Última atualização 10/01/2026

Esta página fornece informações gerais e de referência compiladas a partir de fontes médicas oficiais. Não substitui aconselhamento médico profissional, diagnóstico ou tratamento. Para decisões sobre a sua saúde, consulte um profissional de saúde qualificado.

Visão geral de Tamsul

Factos Rápidos

Propriedade Descrição
Substância Ativa Cloridrato de Tansulosina
Forma Farmacêutica Cápsulas de libertação modificada
Classe Farmacológica Antagonista dos recetores adrenérgicos Alfa-1
Origem Composto sintético
Tipo Medicamento sujeito a receita médica

Que tipo de medicamento é o Tamsul?

O Tamsul é um medicamento sujeito a receita médica que contém a substância ativa Cloridrato de Tansulosina, um composto sintético formalmente classificado como um Antagonista dos recetores adrenérgicos Alfa-1. A tansulosina atua bloqueando e visando seletivamente recetores específicos responsáveis pela sinalização da contração muscular, localizados principalmente no trato urinário inferior.

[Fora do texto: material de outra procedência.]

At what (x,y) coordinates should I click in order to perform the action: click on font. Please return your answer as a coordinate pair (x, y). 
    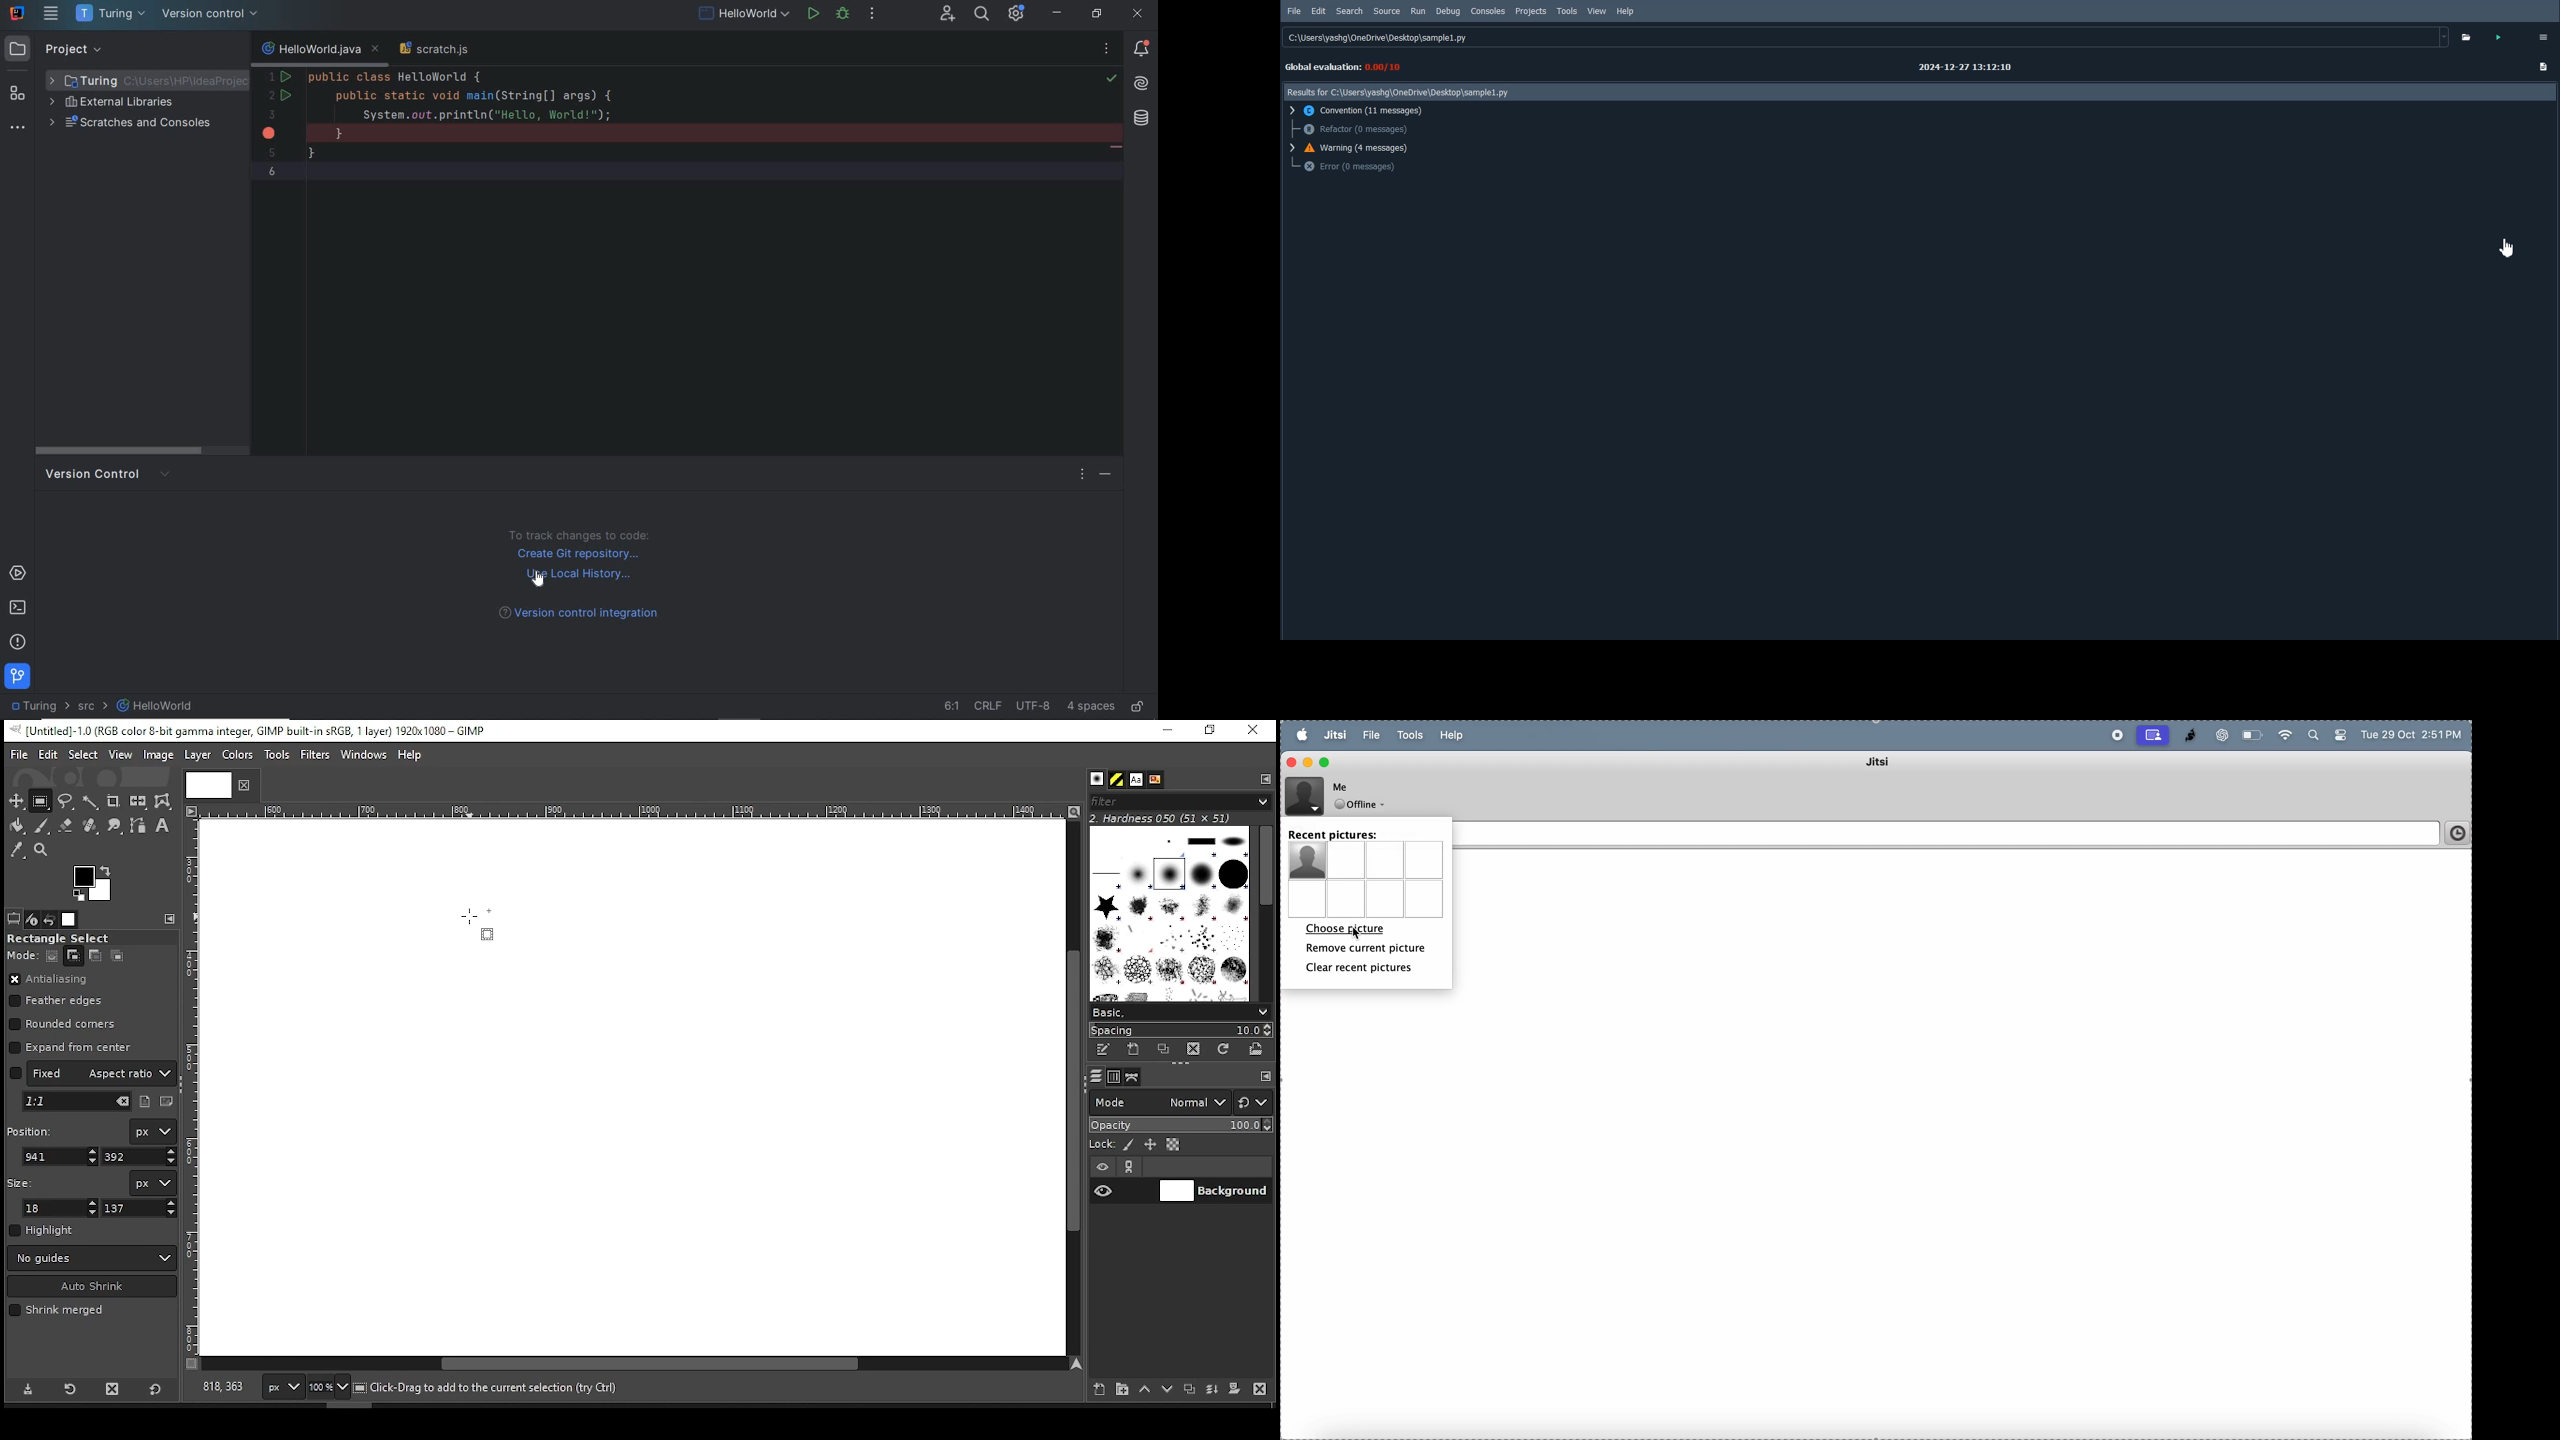
    Looking at the image, I should click on (1135, 780).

A classificação como um bloqueador alfa-1 seletivo é fundamental para a sua identidade farmacológica. Este composto é formulado para exibir uma elevada afinidade para os subtipos de adrenoceptores alpha1A e alpha1D, que se encontram predominantemente concentrados nos músculos da próstata e do colo da bexiga. Este produto de componente único foi concebido para um efeito terapêutico direcionado, uma característica fundamentada por estudos farmacológicos do seu perfil de recetores.

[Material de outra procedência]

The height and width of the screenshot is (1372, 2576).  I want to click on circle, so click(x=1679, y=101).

Composição e Forma Farmacêutica da Tansulosina

A tansulosina é uma preparação oral apresentada na forma farmacêutica exata de cápsulas de libertação modificada. Esta substância sintética é o sal de cloridrato da tansulosina, sendo que a cápsula contém o princípio ativo juntamente com excipientes farmacêuticos que servem de base ou veículo.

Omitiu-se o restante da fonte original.